**Assignment:**
Here are some entries; quote each one exactly.

Records to process START

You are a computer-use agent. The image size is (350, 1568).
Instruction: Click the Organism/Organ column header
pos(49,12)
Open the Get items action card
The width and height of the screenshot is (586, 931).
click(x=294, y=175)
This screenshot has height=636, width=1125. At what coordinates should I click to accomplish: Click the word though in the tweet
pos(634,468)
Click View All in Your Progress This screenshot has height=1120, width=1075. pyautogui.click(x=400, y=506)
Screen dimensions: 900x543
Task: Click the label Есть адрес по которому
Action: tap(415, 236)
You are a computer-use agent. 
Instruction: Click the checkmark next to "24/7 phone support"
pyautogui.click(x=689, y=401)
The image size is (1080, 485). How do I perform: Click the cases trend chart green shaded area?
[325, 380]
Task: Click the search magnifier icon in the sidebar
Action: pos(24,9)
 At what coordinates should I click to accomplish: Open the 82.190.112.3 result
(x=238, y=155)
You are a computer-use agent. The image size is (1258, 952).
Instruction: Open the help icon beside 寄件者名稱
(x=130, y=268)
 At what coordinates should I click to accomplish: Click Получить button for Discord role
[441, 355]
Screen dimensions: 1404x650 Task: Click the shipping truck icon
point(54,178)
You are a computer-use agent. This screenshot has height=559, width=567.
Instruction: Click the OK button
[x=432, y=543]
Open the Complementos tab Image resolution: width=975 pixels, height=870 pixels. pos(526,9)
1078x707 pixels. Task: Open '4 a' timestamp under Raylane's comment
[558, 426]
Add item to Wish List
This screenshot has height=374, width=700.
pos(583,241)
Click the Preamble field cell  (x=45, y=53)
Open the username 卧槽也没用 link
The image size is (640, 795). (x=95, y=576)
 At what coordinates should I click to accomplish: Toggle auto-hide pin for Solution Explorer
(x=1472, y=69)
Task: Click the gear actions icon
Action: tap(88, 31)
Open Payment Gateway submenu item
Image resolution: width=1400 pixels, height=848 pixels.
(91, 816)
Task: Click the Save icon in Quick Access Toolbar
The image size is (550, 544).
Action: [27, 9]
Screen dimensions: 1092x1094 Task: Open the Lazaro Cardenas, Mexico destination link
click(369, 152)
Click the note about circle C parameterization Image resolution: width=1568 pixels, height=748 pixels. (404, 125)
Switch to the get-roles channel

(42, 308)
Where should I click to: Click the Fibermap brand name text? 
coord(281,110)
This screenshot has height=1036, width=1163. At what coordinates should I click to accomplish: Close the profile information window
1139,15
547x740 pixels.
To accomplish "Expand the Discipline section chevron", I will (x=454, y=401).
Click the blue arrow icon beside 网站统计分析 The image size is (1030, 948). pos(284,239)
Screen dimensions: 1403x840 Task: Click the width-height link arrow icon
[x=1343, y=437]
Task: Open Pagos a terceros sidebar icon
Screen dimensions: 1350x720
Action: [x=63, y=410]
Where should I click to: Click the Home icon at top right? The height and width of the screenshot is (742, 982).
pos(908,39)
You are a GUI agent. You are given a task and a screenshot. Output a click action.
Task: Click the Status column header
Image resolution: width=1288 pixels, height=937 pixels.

Records to process END

**Task response:**
You are a computer-use agent. The image size is (350, 1568).
Instruction: Click the Organism/Organ column header
pos(49,12)
Open the Get items action card
The width and height of the screenshot is (586, 931).
click(x=294, y=175)
This screenshot has height=636, width=1125. At what coordinates should I click to accomplish: Click the word though in the tweet
pos(634,468)
Click View All in Your Progress This screenshot has height=1120, width=1075. pyautogui.click(x=400, y=506)
Screen dimensions: 900x543
Task: Click the label Есть адрес по которому
Action: tap(415, 236)
You are a computer-use agent. 
Instruction: Click the checkmark next to "24/7 phone support"
pyautogui.click(x=689, y=401)
The image size is (1080, 485). How do I perform: Click the cases trend chart green shaded area?
[325, 380]
Task: Click the search magnifier icon in the sidebar
Action: pos(24,9)
 At what coordinates should I click to accomplish: Open the 82.190.112.3 result
(x=238, y=155)
You are a computer-use agent. The image size is (1258, 952).
Instruction: Open the help icon beside 寄件者名稱
(x=130, y=268)
 At what coordinates should I click to accomplish: Click Получить button for Discord role
[441, 355]
Screen dimensions: 1404x650 Task: Click the shipping truck icon
point(54,178)
You are a computer-use agent. This screenshot has height=559, width=567.
Instruction: Click the OK button
[x=432, y=543]
Open the Complementos tab Image resolution: width=975 pixels, height=870 pixels. pos(526,9)
1078x707 pixels. Task: Open '4 a' timestamp under Raylane's comment
[558, 426]
Add item to Wish List
This screenshot has height=374, width=700.
pos(583,241)
Click the Preamble field cell  (x=45, y=53)
Open the username 卧槽也没用 link
The image size is (640, 795). (x=95, y=576)
 At what coordinates should I click to accomplish: Toggle auto-hide pin for Solution Explorer
(x=1472, y=69)
Task: Click the gear actions icon
Action: tap(88, 31)
Open Payment Gateway submenu item
Image resolution: width=1400 pixels, height=848 pixels.
(91, 816)
Task: Click the Save icon in Quick Access Toolbar
The image size is (550, 544).
Action: [27, 9]
Screen dimensions: 1092x1094 Task: Open the Lazaro Cardenas, Mexico destination link
click(369, 152)
Click the note about circle C parameterization Image resolution: width=1568 pixels, height=748 pixels. (404, 125)
Switch to the get-roles channel

(42, 308)
Where should I click to: Click the Fibermap brand name text? 
coord(281,110)
This screenshot has height=1036, width=1163. At what coordinates should I click to accomplish: Close the profile information window
1139,15
547x740 pixels.
To accomplish "Expand the Discipline section chevron", I will (x=454, y=401).
Click the blue arrow icon beside 网站统计分析 The image size is (1030, 948). pos(284,239)
Screen dimensions: 1403x840 Task: Click the width-height link arrow icon
[x=1343, y=437]
Task: Open Pagos a terceros sidebar icon
Screen dimensions: 1350x720
Action: [x=63, y=410]
Where should I click to: Click the Home icon at top right? The height and width of the screenshot is (742, 982).
pos(908,39)
You are a GUI agent. You are given a task and a screenshot. Output a click action.
Task: Click the Status column header
Image resolution: width=1288 pixels, height=937 pixels.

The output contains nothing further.